The decision was initially met with shock and outrage by prominent cannabis industry figures and consumers alike. However, the classification was reversed in under 24 hours Tuesday.
In an email to anxious members of the industry sent Tuesday, as a joint effort between San Francisco’s Office of Cannabis and Department of Health, city officials acknowledged the request from the Mayor’s Office and the County Health Officer to shut down all cannabis businesses as a result of the “shelter in place” order.
“The situation is fluid,” the note conceded, “and we are working closely with city partners and healthcare professionals to craft a strategy that will allow for access to healthy and safe product.
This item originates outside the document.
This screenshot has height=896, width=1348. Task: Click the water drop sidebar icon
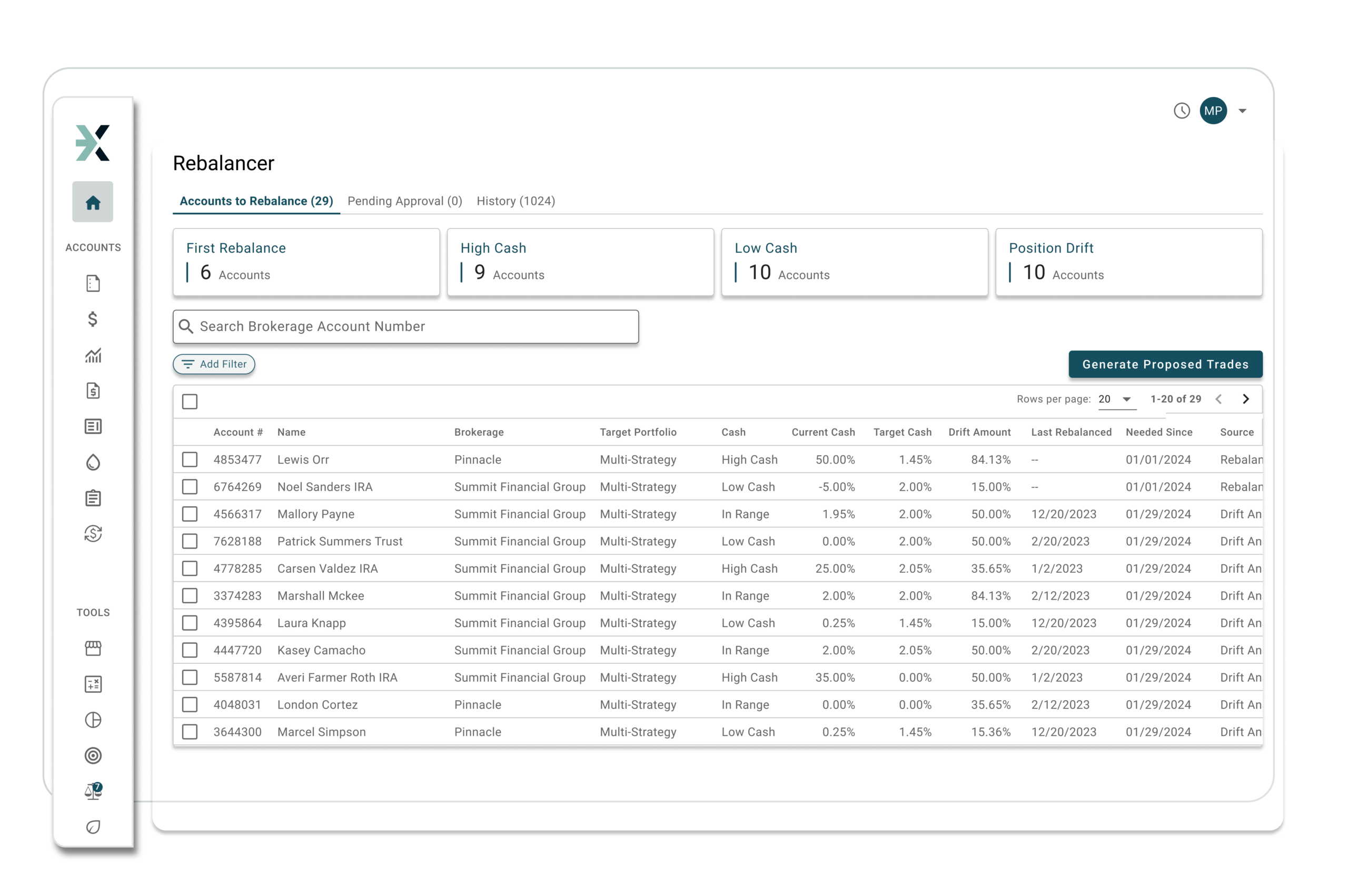93,462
We are hopeful that this will create a pathway for businesses to support those that need access. Please standby.”
This last-minute effort to stock up on flower, vapes, tinctures and more comes in stark contrast to fellow “shelter in place” counties like Alameda, where cannabis stores will reportedly remain open for curbside pick-up and delivery for the duration of the order. Elsewhere, Massachusetts, Pennsylvania, and New Jersey have all made various assurances on behalf of their cannabis markets as well.
Shortly before 5 p.m. Tuesday, San Francisco reversed the decision.
San Francisco’s Department of Health issued a tweet stating “Cannabis is an essential medicine for many San Francisco residents” and that dispensaries could remain open.
Earlier in the day, one of the first organizations to condemn San Francisco’s decision to omit cannabis as an essential service was the California chapter of the National Organization for the Reform of Marijuana Laws.
In a press release issued Tuesday, deputy director Ellen Komp emphasized the risk such unilateral closures could place on vulnerable medical patients. For recreational users, her argument questioned a rationale that permitted liquor sales but not the equally legal sale of cannabis (though dedicated liquor stores remain shuttered).
“While we have no objection to Palm Springs or other places closing cannabis consumption rooms for the time being, we don’t understand the need to halt cannabis sales or delivery services anywhere,” Komp explains. “For this to happen in San Francisco, the city that brought us medical marijuana largely to serve immune-compromised AIDS patients, is especially troubling.”
CA NORML’s strenuous objections to the decision were echoed by other leading voices in the industry. As the partner to local medical marijuana pioneer Dennis Peron, activist John Entwistle is well aware of how short-sighted the government’s responses can be when it comes to enacting cannabis policy.
“I strongly disagree with this policy,” he said via text message. “Cannabis is important, and under quarantine, access is crucial.”
His concerns were echoed by San Francisco’s cannabis operators – some of whom are were choosing to remain open while awaiting more information from the OOC and DPH.
Reached on the store’s main phone line, a staff member for the Sunset district dispensary Barbary Coast confirmed prior to the update from the city the store would be open until 9:45 p.m. Tuesday evening but could not comment further.
Liz Connor, director of analytics for the cannabis data intelligence service Headset, reports California market sales for Monday were approaching the numbers usually reserved for April 20 aka 4/20 (weed’s most popular unofficial holiday). Connor also observed that edibles saw gains of 107% over normal volume, suggesting some concerned for lung safety amid a respiratory virus outbreak might be pivoting to a smokeless consumption method.
Harborside Oakland also enjoyed a record-breaking day on March 16, with a minimum 25% increase in sales across all four locations. The company also announced on its website today that curbside delivery will be added as an option to their Oakland, San Leandro, and San Jose locations beginning Wednesday, March 18, at 10 a.m.
Mara Gordon, founder of the medicinal cannabis enterprise Aunt Zelda’s and a feature subject in the 2018 documentary “Weed the People,” confirms she had received communications from patients inquiring about whether they should be stockpiling resources.
“We have had several patients ask about getting a year’s supply at once because they are so frightened,” says Gordon. “Neither was a resident of San Francisco, but it points out the reality of those dependent upon cannabis as medicine.”
As a patient herself, Gordon explains what those who count on cannabis would likely have had to rely on instead if a solution wasn’t found to keep access available in the unprecedented times of a pandemic.
“If I suddenly didn’t have access to my cannabis medicine,” Gordon explains, “my only other choices would be oxycodone and Ambien – neither of which are good options.”